● TO DO
Exactly as written, retype the listing below, omitting the pictures.

● DATA TO USE
Start of Block
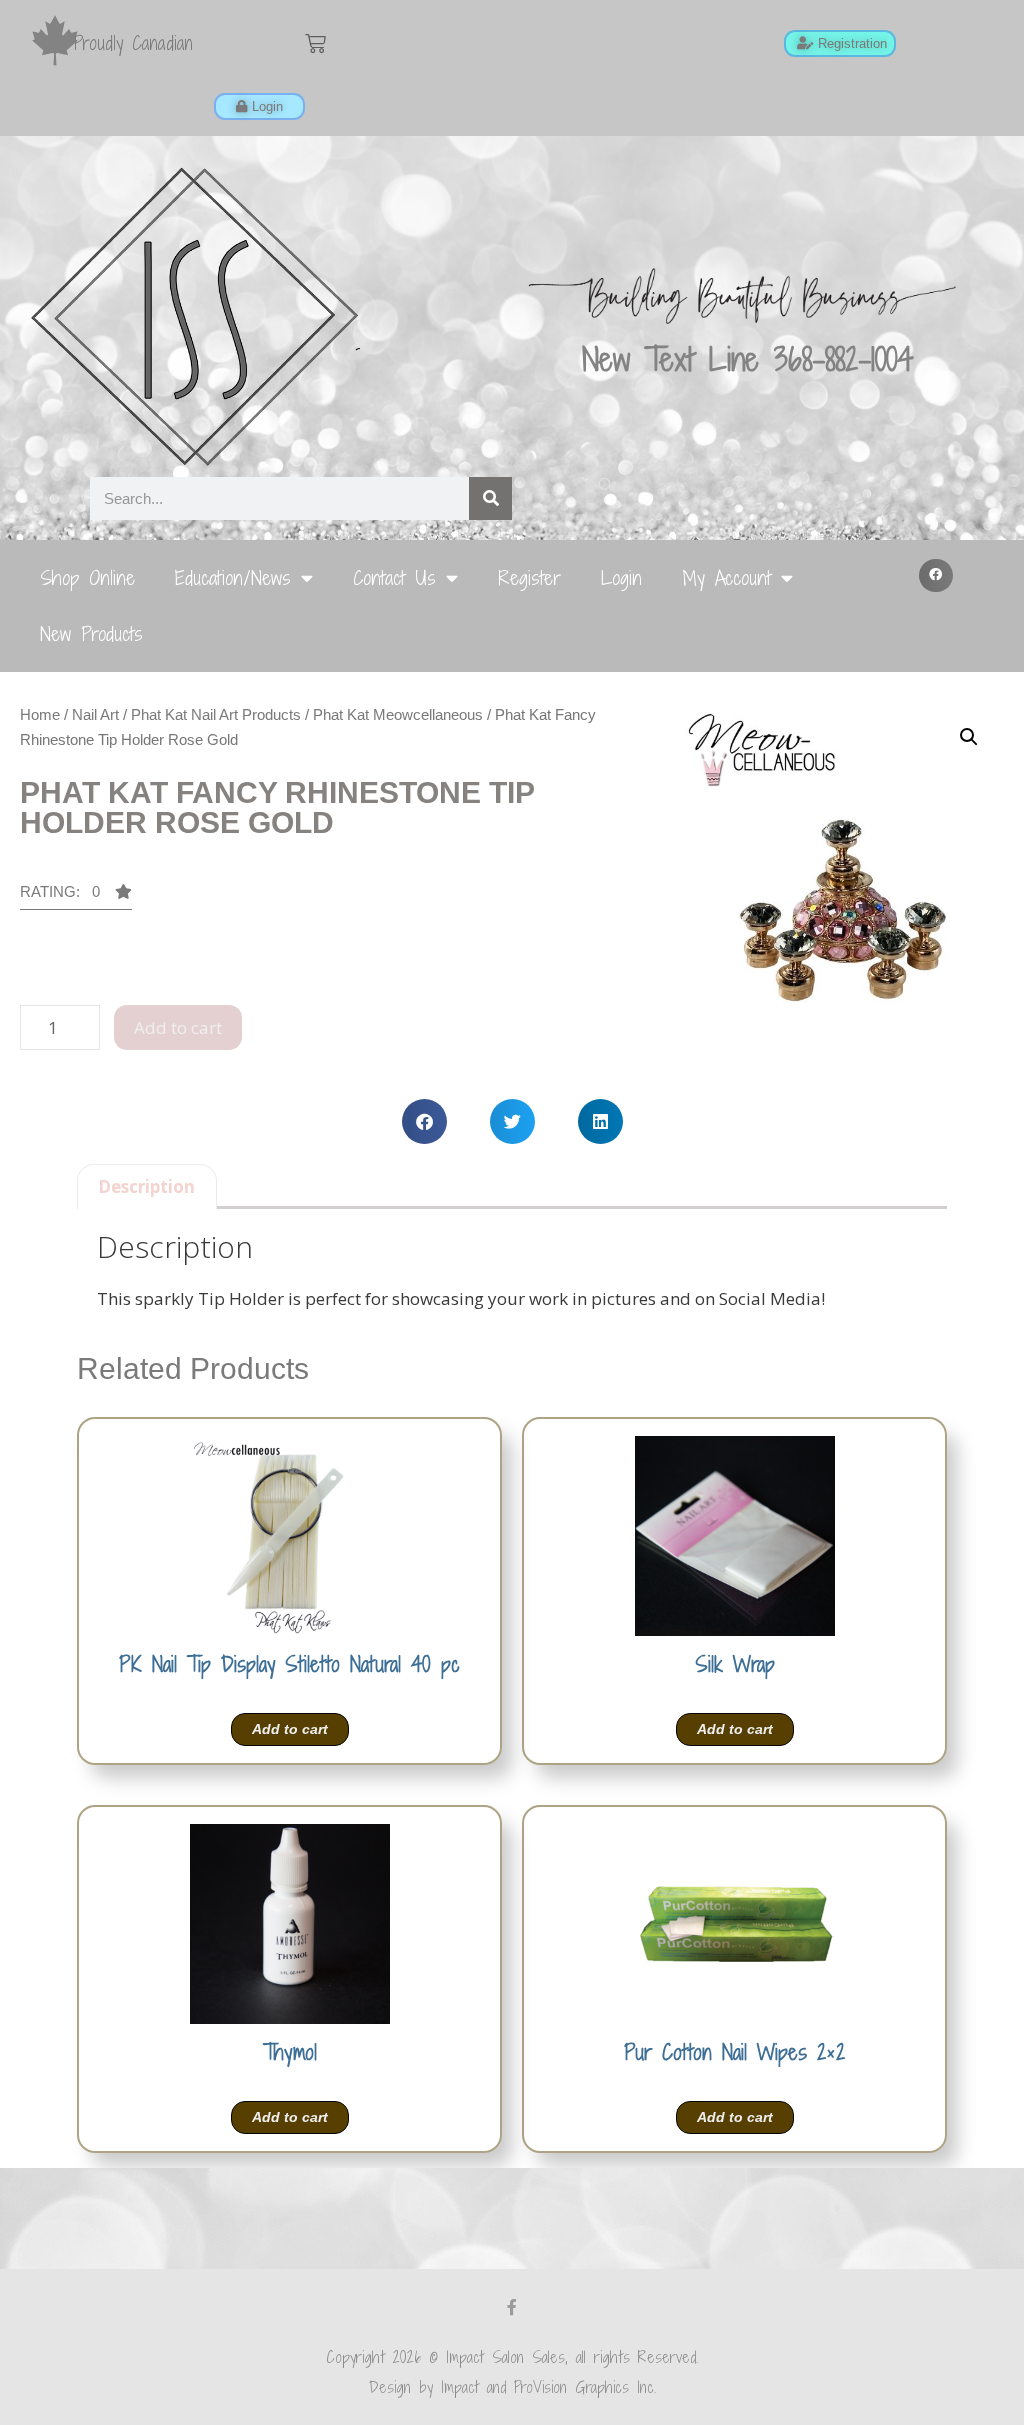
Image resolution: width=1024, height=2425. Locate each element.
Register (529, 577)
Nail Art (95, 714)
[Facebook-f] (512, 2307)
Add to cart (178, 1027)
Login (621, 577)
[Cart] (315, 43)
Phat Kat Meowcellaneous (398, 714)
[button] (936, 576)
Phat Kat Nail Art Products (216, 714)
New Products (91, 633)
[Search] (490, 498)
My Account (726, 577)
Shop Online (87, 577)
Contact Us (394, 577)
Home (40, 714)
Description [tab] (146, 1186)
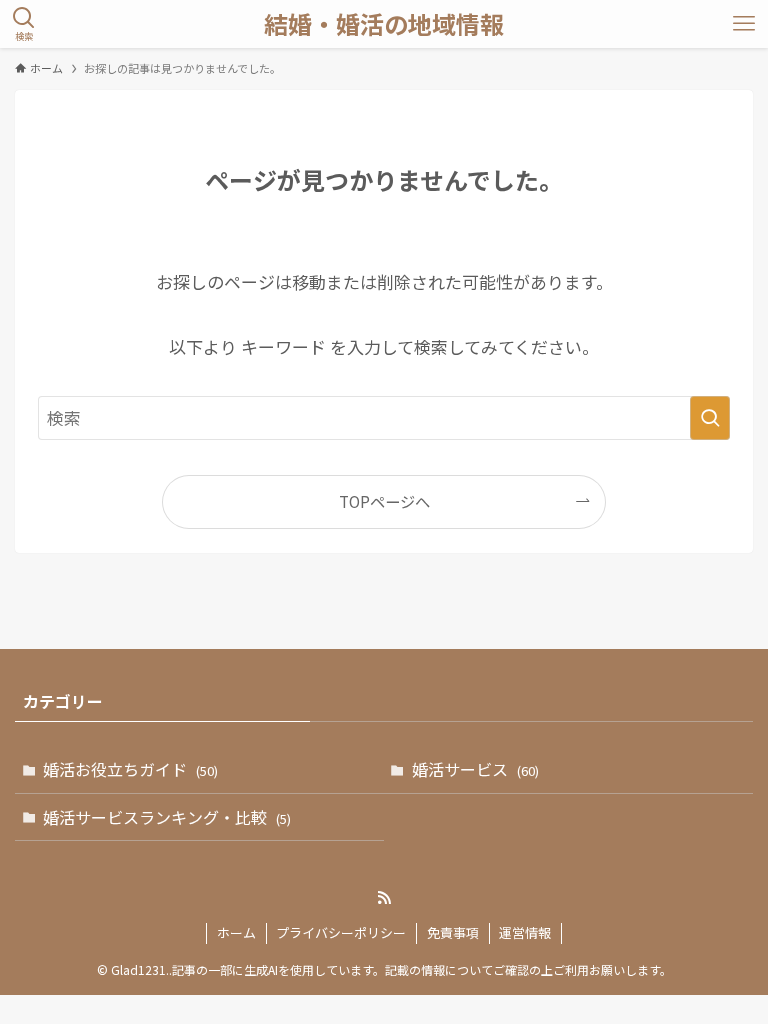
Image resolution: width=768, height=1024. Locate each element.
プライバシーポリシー (341, 932)
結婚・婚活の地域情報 (384, 24)
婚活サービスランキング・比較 (167, 817)
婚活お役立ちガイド (130, 769)
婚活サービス (475, 769)
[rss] (384, 898)
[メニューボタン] (744, 24)
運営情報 (525, 932)
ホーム (236, 932)
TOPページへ (384, 501)
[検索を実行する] (710, 418)
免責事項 (453, 932)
End of Block
● EXERCISE RESULT
Image resolution: width=1024, height=2425. Locate each element.
Register (529, 577)
Nail Art (95, 714)
[Facebook-f] (512, 2307)
Add to cart (178, 1027)
Login (621, 577)
[Cart] (315, 43)
Phat Kat Meowcellaneous (398, 714)
[button] (936, 576)
Phat Kat Nail Art Products (216, 714)
New Products (91, 633)
[Search] (490, 498)
My Account (726, 577)
Shop Online (87, 577)
Contact Us (394, 577)
Home (40, 714)
Description [tab] (146, 1186)
Image resolution: width=768, height=1024. Locate each element.
プライバシーポリシー (341, 932)
結婚・婚活の地域情報 (384, 24)
婚活サービスランキング・比較 (167, 817)
婚活お役立ちガイド (130, 769)
婚活サービス (475, 769)
[rss] (384, 898)
[メニューボタン] (744, 24)
運営情報 (525, 932)
ホーム (236, 932)
TOPページへ (384, 501)
[検索を実行する] (710, 418)
免責事項 (453, 932)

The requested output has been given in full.